▸ WHAT IS NEEDED:
Only lines holding the word "White" are wanted from the records; copy all of them.

▸ INPUT FOR THIS TASK:
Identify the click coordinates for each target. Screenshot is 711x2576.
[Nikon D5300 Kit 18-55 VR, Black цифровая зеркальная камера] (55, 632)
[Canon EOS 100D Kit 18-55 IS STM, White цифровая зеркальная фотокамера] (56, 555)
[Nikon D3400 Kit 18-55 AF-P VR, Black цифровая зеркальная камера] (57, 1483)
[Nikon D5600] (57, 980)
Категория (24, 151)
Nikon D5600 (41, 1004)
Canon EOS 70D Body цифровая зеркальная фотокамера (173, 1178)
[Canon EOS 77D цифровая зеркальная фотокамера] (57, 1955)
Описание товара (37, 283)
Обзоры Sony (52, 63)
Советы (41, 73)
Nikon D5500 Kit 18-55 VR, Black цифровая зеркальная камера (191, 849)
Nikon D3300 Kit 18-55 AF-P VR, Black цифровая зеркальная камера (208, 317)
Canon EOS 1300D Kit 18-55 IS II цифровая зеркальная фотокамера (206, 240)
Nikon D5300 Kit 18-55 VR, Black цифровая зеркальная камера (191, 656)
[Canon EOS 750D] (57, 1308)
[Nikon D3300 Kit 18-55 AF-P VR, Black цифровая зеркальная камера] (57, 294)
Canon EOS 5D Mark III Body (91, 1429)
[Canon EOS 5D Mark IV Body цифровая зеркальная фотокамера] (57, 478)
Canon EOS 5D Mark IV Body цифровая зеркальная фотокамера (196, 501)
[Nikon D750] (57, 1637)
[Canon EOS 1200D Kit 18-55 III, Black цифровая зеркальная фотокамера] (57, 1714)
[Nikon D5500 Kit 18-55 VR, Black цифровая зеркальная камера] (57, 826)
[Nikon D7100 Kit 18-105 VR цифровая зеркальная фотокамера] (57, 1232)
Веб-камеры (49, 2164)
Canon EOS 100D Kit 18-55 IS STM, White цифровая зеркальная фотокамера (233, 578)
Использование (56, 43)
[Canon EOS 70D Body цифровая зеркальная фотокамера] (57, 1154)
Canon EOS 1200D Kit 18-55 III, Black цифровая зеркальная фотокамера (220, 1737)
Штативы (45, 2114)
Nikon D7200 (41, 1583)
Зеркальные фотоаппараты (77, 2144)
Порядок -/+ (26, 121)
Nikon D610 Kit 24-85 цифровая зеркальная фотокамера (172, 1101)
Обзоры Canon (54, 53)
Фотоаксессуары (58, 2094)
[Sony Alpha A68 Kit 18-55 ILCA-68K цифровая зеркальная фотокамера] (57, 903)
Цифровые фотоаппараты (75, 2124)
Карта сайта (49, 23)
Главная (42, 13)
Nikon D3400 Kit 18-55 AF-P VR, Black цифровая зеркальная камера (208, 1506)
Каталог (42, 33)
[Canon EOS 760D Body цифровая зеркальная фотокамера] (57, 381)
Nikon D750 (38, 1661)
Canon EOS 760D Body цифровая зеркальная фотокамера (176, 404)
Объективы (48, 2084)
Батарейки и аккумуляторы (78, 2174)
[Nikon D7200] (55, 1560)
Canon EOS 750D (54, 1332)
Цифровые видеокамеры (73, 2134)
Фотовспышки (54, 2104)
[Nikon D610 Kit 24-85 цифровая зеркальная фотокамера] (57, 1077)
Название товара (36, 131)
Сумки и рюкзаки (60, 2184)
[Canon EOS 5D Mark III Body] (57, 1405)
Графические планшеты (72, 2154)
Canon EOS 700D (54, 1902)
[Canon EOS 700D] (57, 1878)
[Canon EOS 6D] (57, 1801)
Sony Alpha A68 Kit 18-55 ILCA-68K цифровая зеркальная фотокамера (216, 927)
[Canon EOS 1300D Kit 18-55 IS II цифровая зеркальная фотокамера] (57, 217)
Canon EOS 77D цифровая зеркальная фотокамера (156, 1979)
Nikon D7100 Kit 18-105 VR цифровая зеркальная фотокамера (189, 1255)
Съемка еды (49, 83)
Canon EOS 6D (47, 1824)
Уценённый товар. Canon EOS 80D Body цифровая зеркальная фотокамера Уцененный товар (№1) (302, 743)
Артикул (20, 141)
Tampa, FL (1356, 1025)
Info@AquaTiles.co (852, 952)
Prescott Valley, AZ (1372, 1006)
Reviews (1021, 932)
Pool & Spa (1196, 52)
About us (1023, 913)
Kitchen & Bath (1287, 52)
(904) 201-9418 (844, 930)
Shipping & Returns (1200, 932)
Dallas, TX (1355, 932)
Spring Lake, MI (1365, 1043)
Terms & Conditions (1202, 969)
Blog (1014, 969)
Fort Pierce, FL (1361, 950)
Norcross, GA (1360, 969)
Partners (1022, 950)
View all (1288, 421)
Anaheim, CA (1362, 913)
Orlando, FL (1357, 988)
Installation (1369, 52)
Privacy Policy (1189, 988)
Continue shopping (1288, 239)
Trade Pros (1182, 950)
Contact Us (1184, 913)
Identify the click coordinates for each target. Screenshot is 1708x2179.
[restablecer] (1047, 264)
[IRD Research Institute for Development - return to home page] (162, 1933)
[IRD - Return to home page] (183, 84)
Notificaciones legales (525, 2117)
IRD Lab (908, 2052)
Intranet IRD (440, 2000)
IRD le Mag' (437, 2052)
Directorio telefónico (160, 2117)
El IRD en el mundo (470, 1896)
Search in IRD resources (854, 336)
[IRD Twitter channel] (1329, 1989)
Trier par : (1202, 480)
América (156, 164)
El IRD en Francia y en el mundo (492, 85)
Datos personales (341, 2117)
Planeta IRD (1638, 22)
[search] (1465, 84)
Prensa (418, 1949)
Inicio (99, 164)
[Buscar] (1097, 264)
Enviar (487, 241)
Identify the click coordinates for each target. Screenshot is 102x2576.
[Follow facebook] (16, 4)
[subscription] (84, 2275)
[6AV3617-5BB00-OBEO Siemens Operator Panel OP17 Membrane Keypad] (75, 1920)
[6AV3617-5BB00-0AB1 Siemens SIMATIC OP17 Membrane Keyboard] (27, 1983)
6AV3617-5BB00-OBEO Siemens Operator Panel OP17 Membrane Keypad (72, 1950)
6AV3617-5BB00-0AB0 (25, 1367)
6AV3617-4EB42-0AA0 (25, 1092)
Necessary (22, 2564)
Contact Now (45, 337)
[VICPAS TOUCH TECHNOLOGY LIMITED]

▸ RESPONSE AREA:
[Canon EOS 100D Kit 18-55 IS STM, White цифровая зеркальная фотокамера] (56, 555)
Canon EOS 100D Kit 18-55 IS STM, White цифровая зеркальная фотокамера (233, 578)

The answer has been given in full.